Abortion raises fundamental questions about human existence, such as when life begins and what it is that makes us human. Abortion is at the heart of contentious issues such as the right of women to control their own bodies; the nature of the Government’s duty to protect the unborn; the tension between secular and religious views of human life, and between the individual and society; the rights of spouses and parents to be involved in the abortion decision; and the conflicting rights of the mother and the foetus. Also central to the subject of abortion is one of the most highly controversial social issues of all – sexuality. Any discussion of abortion almost inevitably leads to a consideration of how a pregnancy came about and ways that the pregnancy could have been prevented by the use of contraceptive methods.
The debate about abortion centres mainly on moral and religious grounds; whether it is right to ever terminate a life, and just when life begins. It is argued that society should protect its weakest and most vulnerable members, including the unborn. This anti-abortion (pro-life) movement is led by citizens of western countries and its effects have been most acutely felt in Africa, where abortion is severely restricted.
A safe abortion as defined by the World Health Organisation (WHO) is performed by skilled and trained clinical practitioners in sterile clinical settings, with complete post-abortion care provision (United Nations, 2002). Unsafe abortions are those terminations performed either by unskilled practitioners or in non-medical settings, or both.

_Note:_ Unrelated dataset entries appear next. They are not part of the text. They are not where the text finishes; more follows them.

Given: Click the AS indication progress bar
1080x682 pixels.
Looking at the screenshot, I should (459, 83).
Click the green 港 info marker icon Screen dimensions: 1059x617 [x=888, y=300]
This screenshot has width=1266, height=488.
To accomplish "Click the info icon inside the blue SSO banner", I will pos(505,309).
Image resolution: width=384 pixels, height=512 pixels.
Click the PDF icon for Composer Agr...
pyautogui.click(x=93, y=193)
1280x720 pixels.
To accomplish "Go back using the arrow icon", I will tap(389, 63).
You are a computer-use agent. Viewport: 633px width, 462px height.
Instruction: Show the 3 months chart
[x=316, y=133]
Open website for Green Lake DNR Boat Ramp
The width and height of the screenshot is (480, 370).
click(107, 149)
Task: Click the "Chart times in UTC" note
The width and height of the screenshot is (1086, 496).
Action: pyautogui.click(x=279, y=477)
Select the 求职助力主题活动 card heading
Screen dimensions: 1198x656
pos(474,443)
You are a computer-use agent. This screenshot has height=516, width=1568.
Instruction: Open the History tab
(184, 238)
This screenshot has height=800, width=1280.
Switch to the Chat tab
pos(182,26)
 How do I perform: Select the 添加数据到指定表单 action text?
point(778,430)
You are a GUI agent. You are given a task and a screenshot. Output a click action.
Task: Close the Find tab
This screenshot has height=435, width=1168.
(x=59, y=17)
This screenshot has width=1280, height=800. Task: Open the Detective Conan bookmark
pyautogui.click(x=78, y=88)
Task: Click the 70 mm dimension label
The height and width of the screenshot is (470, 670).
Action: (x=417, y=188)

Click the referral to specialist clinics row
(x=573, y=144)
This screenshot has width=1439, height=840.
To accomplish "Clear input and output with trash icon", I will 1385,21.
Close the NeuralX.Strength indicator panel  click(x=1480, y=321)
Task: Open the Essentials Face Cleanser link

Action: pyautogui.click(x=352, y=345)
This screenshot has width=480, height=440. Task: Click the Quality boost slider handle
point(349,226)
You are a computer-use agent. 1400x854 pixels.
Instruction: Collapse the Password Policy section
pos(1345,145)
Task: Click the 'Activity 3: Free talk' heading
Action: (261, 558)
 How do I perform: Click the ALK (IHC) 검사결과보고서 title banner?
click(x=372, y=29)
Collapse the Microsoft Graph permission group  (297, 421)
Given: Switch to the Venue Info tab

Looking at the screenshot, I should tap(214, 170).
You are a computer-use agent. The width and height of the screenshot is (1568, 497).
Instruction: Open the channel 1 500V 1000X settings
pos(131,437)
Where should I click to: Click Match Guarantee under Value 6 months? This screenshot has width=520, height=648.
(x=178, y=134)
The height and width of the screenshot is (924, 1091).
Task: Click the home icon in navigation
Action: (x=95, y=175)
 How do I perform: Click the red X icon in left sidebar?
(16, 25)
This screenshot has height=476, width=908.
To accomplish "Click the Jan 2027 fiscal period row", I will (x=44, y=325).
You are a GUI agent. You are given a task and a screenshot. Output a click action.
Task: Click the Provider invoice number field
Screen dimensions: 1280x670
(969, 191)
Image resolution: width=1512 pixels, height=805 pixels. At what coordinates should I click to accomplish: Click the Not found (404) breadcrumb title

According to the WHO, an estimated 4.2 million African women resort to dangerous practices each year to abort, and 30,000 die as a result. Although only 10% of the global total number of abortions happen in Africa, the continent accounts for almost half of the world’s deaths from unsafe abortions, with one in 12 women dying. Besides the heavy toll on deaths due to unsafe abortions, for every death, 20 to 30 women suffer permanent damage to their uterus, cervix, fallopian tubes, intestines or bladder. In addition, it has been established that treatment of large numbers of women with complications of unsafe abortion is a major problem in the health care systems in Africa.
Although the number of deaths related to unsafe abortions across the globe has declined, it still hovers around 13% of all maternal deaths, according to the most recent data from the World Health Organisation (2011). But there are fears that the number of deaths could increase with a continued spike in risky abortions unless policies are put in place to ensure access to safe practices and contraception, including a woman's freedom to choose if, or when, to have a child.
Concern over adolescent pregnancies and adolescent abortions has moved the overall issue of adolescent sexual and reproductive behaviour to the top of the international agenda. Pregnancy in adolescence is generally unwanted and unplanned, and the social consequences frequently lead to the choice to terminate using any available method. Hospital and clinic-based surveys suggest that in some African countries abortion has become common among adolescent girls, particularly schoolgirls living in urban areas.
At the African Union Summit in 2009, there was consensus that the issue of abortion should be addressed within the laws of each country with a focus on providing comprehensive contraception and family planning services to prevent unwanted pregnancies. At global level, a consensus was reached during the 1995 International Conference on Population and Development that unsafe abortion is a “major public health concern”. It was agreed that dealing with the health impact of unsafe abortions and reducing the risk of recourse to abortion through expanded and improved family planning services was integral to the commitment to women’s health.
- AMREF concurs with the fact that restrictive abortion laws violate women's human rights based on agreements made at the UN International Conference on Population and Development in Cairo, the Fourth World Conference on Women in Beijing and the Universal Declaration of Human Rights (Articles 1, 3, 12, 19 & 27.1).
- Thus, AMREF promotes reproductive health rights, including those that help women make informed choices about family planning. In addition, the organisation is promoting access to and use of maternal/reproductive health services, including obstetric care, family planning, and management of pregnancy and abortion complications.
- AMREF is convinced that knowledge about the correct use of contraceptives, as well as having a variety of methods to choose from, would greatly reduce the chances of unwanted or ill-timed pregnancies and therefore the need for abortions. Sexual and reproductive health education must be disseminated to adolescents to prepare them to make informed choices about their sexual health.
- AMREF is convinced that effective contraception services would enable women and families to avoid unwanted and too many pregnancies which often lead to unsafe abortions, besides the complications associated with too many births.
- AMREF strives to provide education on family planning options and advocate for availability of contraceptive methods at community and health facility levels.
- AMREF believes that legalisation of abortion can prevent the unnecessary suffering and death of women. Therefore, AMREF should engage in advocacy to remove real and perceived barriers to obtaining legal abortions.
- AMREF promotes and provides care for post-abortion complications within emergency obstetric care packages, irrespective of the legal status of the induced abortion.
- AMREF must engage moralising and idealistic groups in discussions about the impact of unsafe abortions in Africa.
There’s no reason why African women should die, fall ill or become infertile because of unsafe abortions when the knowledge and the means to prevent such deaths exist.